The dutiful wife, the pativrata, is not only devoted and subservient to her husband, but she is also protective, ensuring his well-being in many ways. Thus, if he actually dies before her, some culpability is attached to her for his death, as not having been sufficiently protective of him. Making the vow to burn alive beside him removes her own culpability, as well as within the afterlife, be able to rescue and protect him from new dangers.
In Harlan's model, having made the holy vow to burn herself transforms the woman to a sativrata, a transitional stage between the living and the dead, prior to her ascending the funeral pyre. Once a woman committed herself to become sati, popular belief thought her to become endowed with many supernatural powers. Lourens P. Van Den Bosch enumerates some of them. The sati would gain the powers of prophecy and clairvoyance, as well as the ability to bless women with sons, who had not borne sons before. The gifts from a sati were venerated as valuable relics, and in her journey to the pyre, people would seek to touch her garments in order to benefit from her powers.
Lindsey Harlan probes deeper into the sativrata stage: As a transitional figure on her path to become a powerful family protector as satimata, the sativrata dictates the terms, and obligations the family must fulfill in order for her to protect them once she has become satimata, by showing reverence to her by observing the conditions. These are generally called ok. A typical example of an ok is to place a restriction on the type of colours used in the family members's clothing, or to forbid the use of some particular type of clothing.
What can be termed curses, shrap is also within the sativrata's power, understood to be a severe teaching to members of her family in how they have failed.
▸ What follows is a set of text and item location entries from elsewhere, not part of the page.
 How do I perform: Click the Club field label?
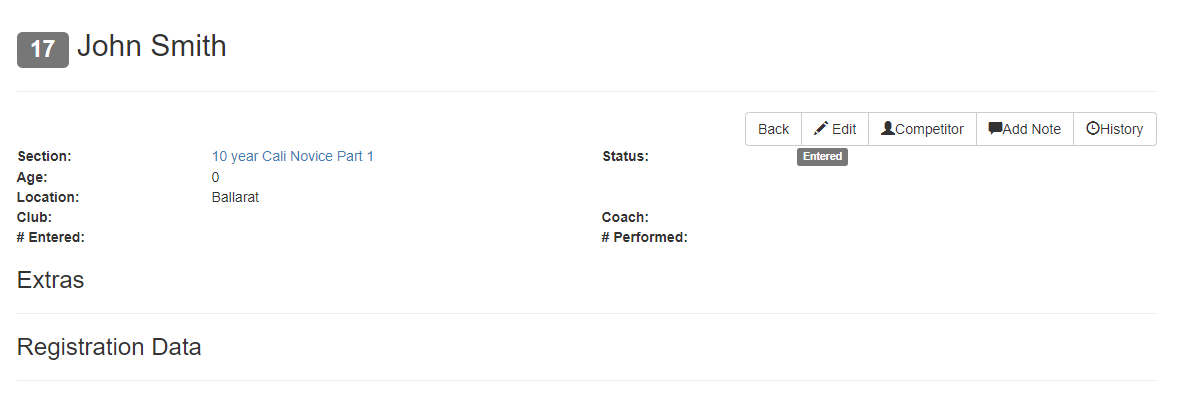pos(34,217)
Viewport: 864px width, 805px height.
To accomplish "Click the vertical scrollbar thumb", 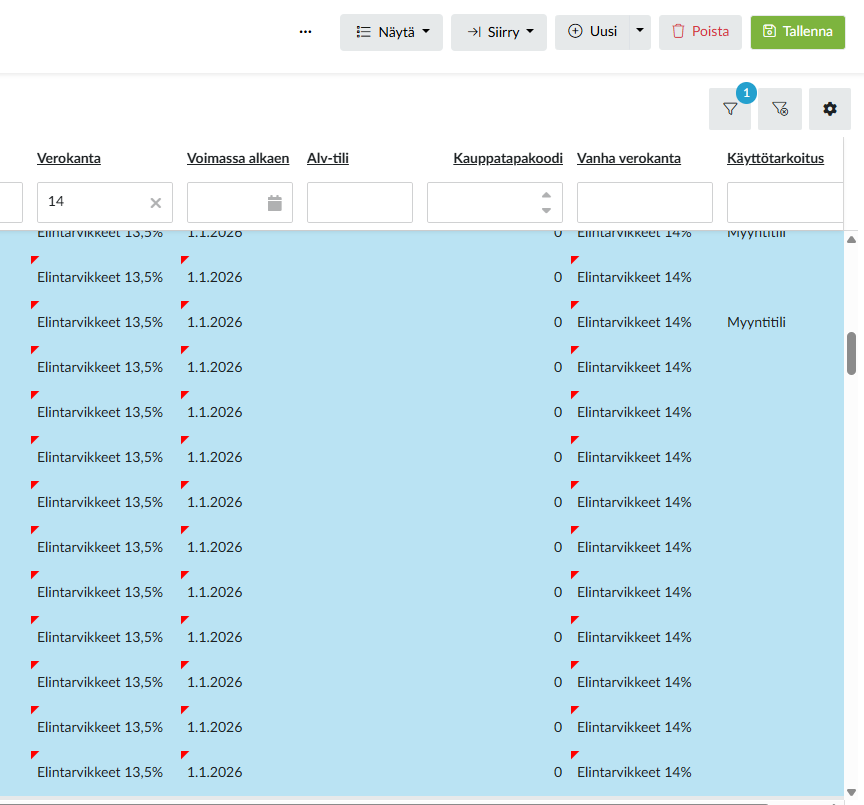I will pos(851,353).
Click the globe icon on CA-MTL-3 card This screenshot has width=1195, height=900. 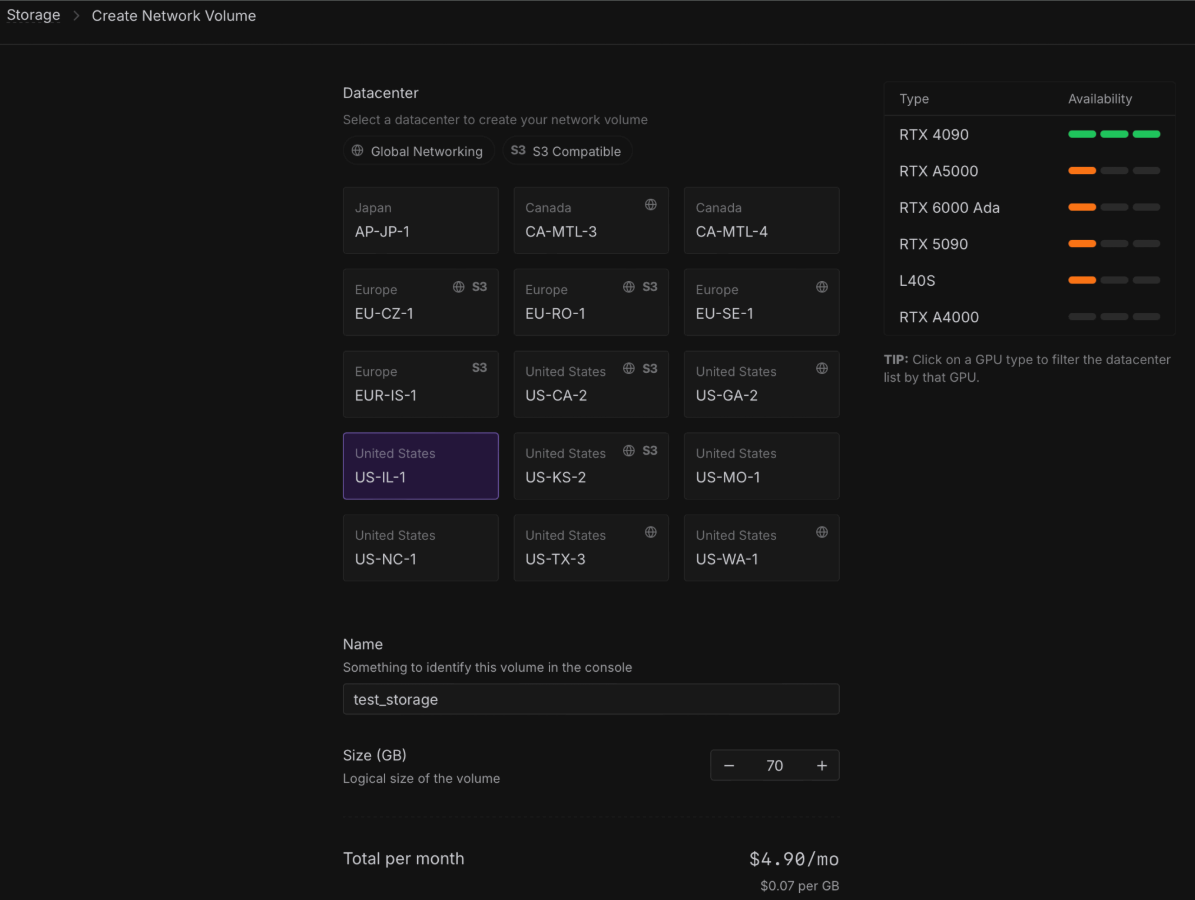pyautogui.click(x=650, y=205)
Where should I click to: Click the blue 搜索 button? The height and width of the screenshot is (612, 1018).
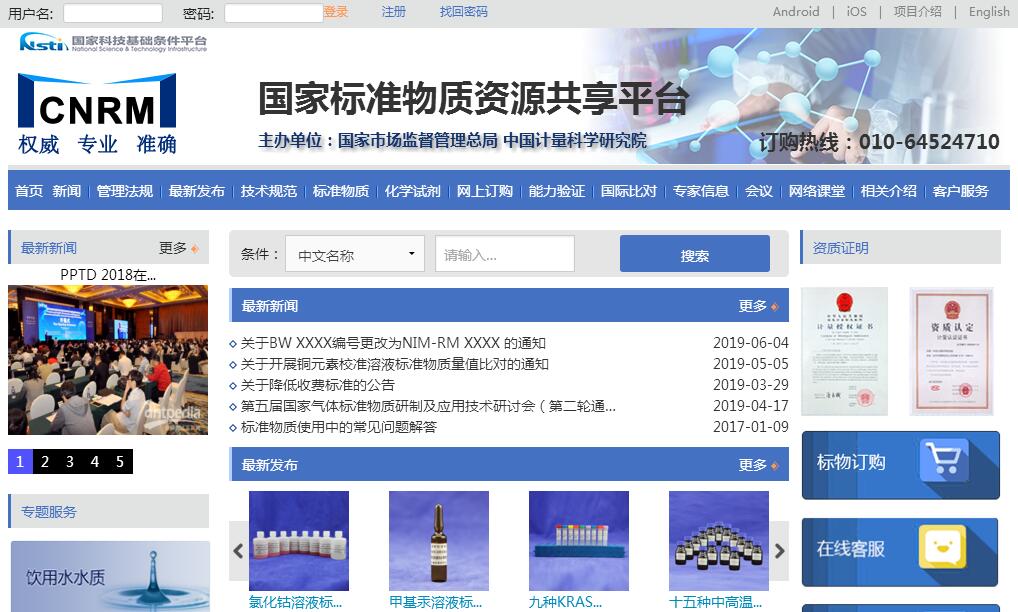click(694, 255)
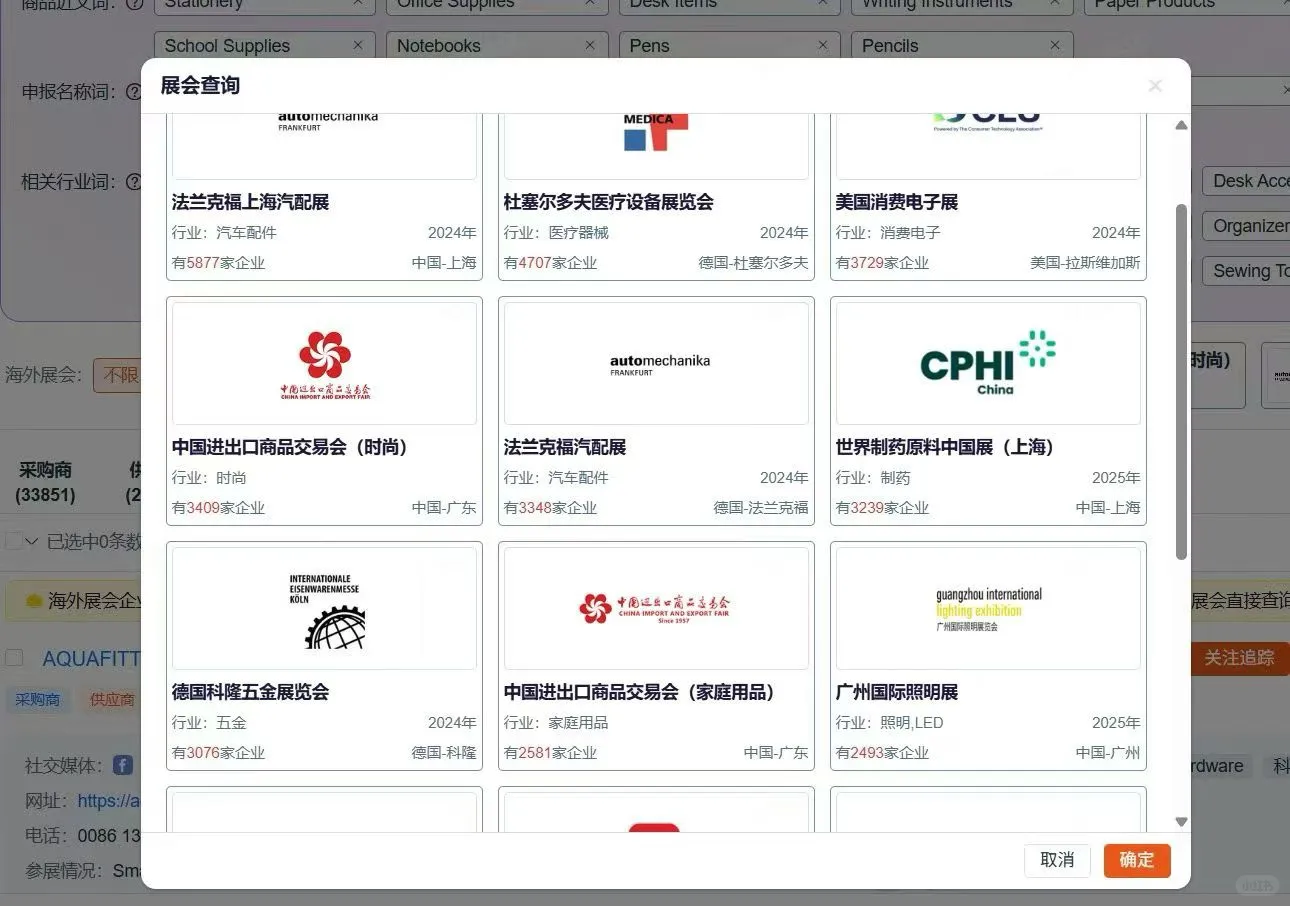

One woman cursed her in-laws when they refused to bring neither a horse or a drummer to her pyre, saying that whenever in the future might have need of either (and many religious rituals requires such a presence), it would not be available to them.
After her death on the pyre, the woman is finally transformed into the shape of the satimata, an spiritual embodiment of goodness, with her principal concern of being a family protector. Typically, the satimata occurs in the dreams of the family members, teaching for example, the women how to be good pativratas, herself through her sacrifice having proved she was the perfect pativrata. However, although the satimata's intentions are always for the good of the family, she is not averse to let, for example, children become sick, or the cows' udders wither, if she thinks this is an appropriate lesson to the living wife who had neglected her duties as pativrata.
Brahmin scholars justified the practice, and gave reasonings as to how the scriptures could be said to justify them. Among them were Vijnanesvara, of the 12th-century Chalukya court, and the 13th century Madhvacharya. They lauded the practice as required conduct in righteous women, and said that it was not to be considered suicide, which was otherwise variously banned or discouraged in the scriptures. They deemed it an act of peerless piety, which was said to purge the couple of all accumulated sin, guarantee their salvation, and ensure their reunion in the afterlife.
In the following, a historical chronology is given of the debate within Hinduism on the topic of sati.
The most ancient texts still revered among Hindus today are the Vedas, where the Saṃhitās are the most ancient, four collections roughly dated in their composition to 1500–1000 BCE. In two of these collections, the Rigveda and the Atharvaveda there is material relevant to the discussion of sati
Some commentators claim that the Rig Veda sanctions sati, while others claim that it condemns sati. The argument for condoning is based on verse 10.18.7, part of the verses to be used at funerals. Whether they describe sati or something else entirely, is disputed, The hymn is about funeral by burial, and not by cremation. There are differing translations of the passage. The translation below is one of those said to prescribe it.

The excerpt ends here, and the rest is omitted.